___ Supplied information
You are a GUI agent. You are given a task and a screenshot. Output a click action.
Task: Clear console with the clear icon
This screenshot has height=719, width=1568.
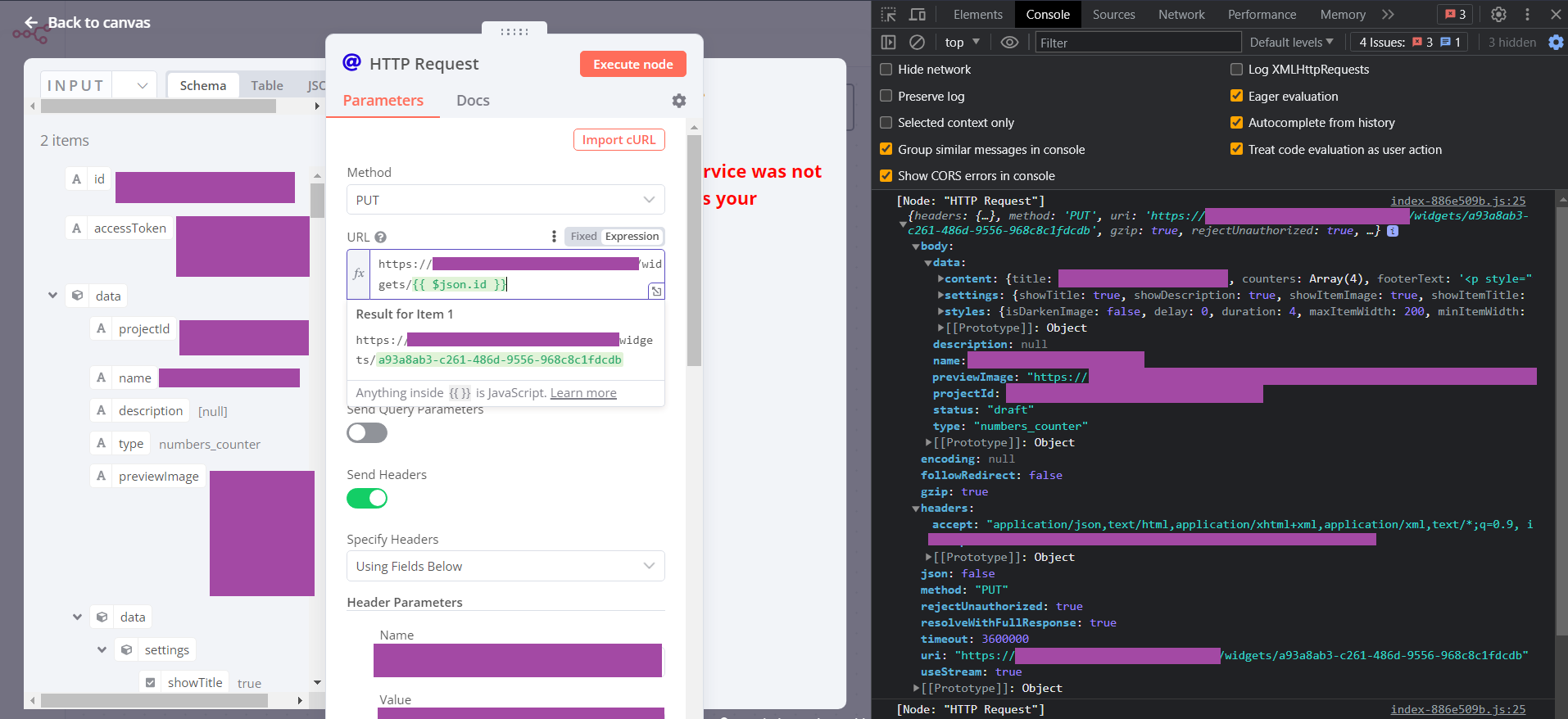pyautogui.click(x=918, y=43)
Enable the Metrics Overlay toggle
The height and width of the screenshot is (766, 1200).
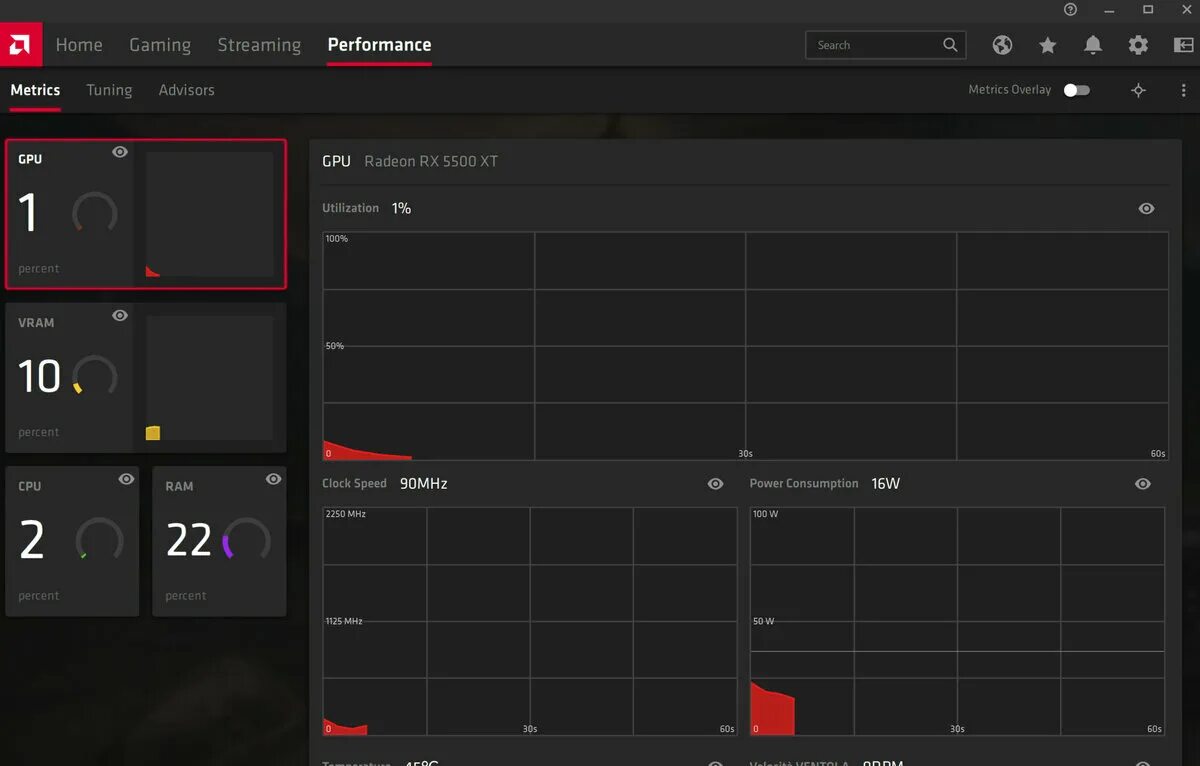1077,89
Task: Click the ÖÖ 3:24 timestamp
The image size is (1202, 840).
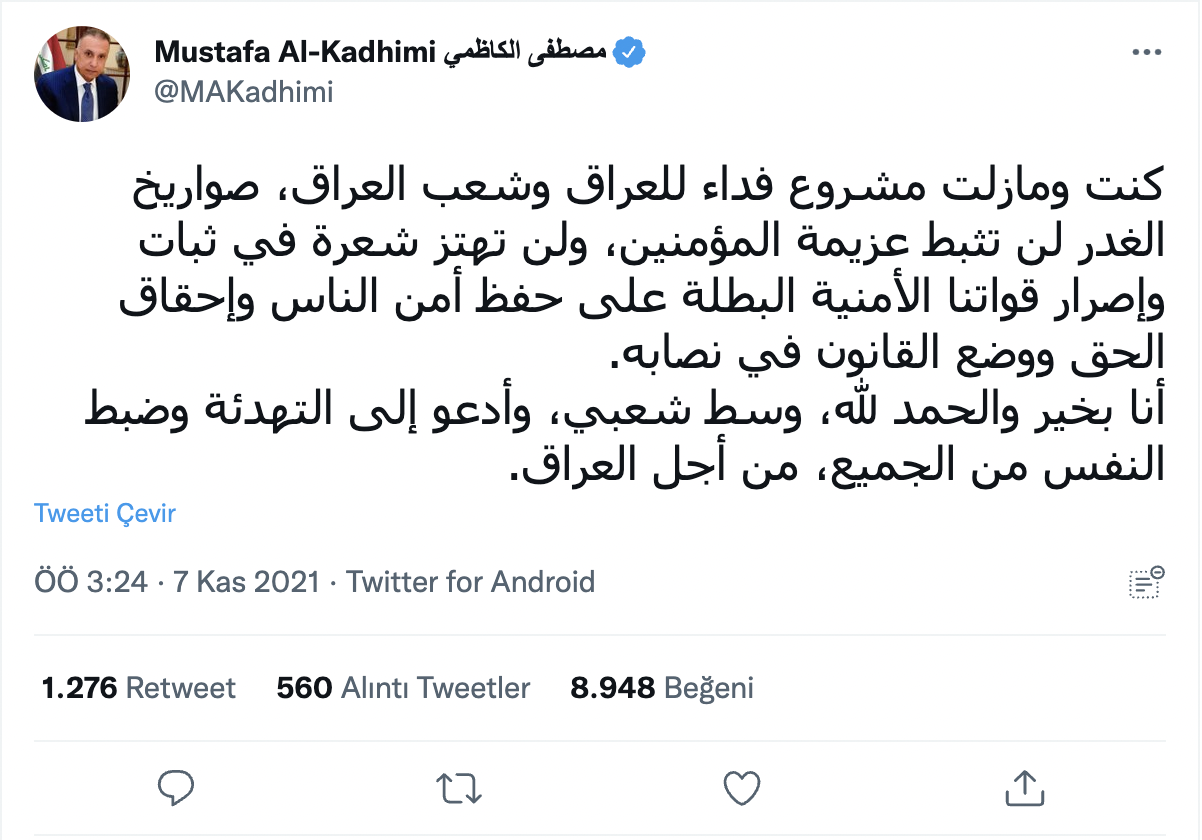Action: 91,581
______
◆ Task item ◆
Once the pictures are removed, output the entries above exactly as given.

◆ Problem solution ◆
You are a GUI agent. You are given a task and a screenshot. Output a click action.
Task: Clear console with the clear icon
This screenshot has height=719, width=1568.
pyautogui.click(x=918, y=43)
Enable the Metrics Overlay toggle
The height and width of the screenshot is (766, 1200).
1077,89
Task: Click the ÖÖ 3:24 timestamp
The image size is (1202, 840).
Action: 91,581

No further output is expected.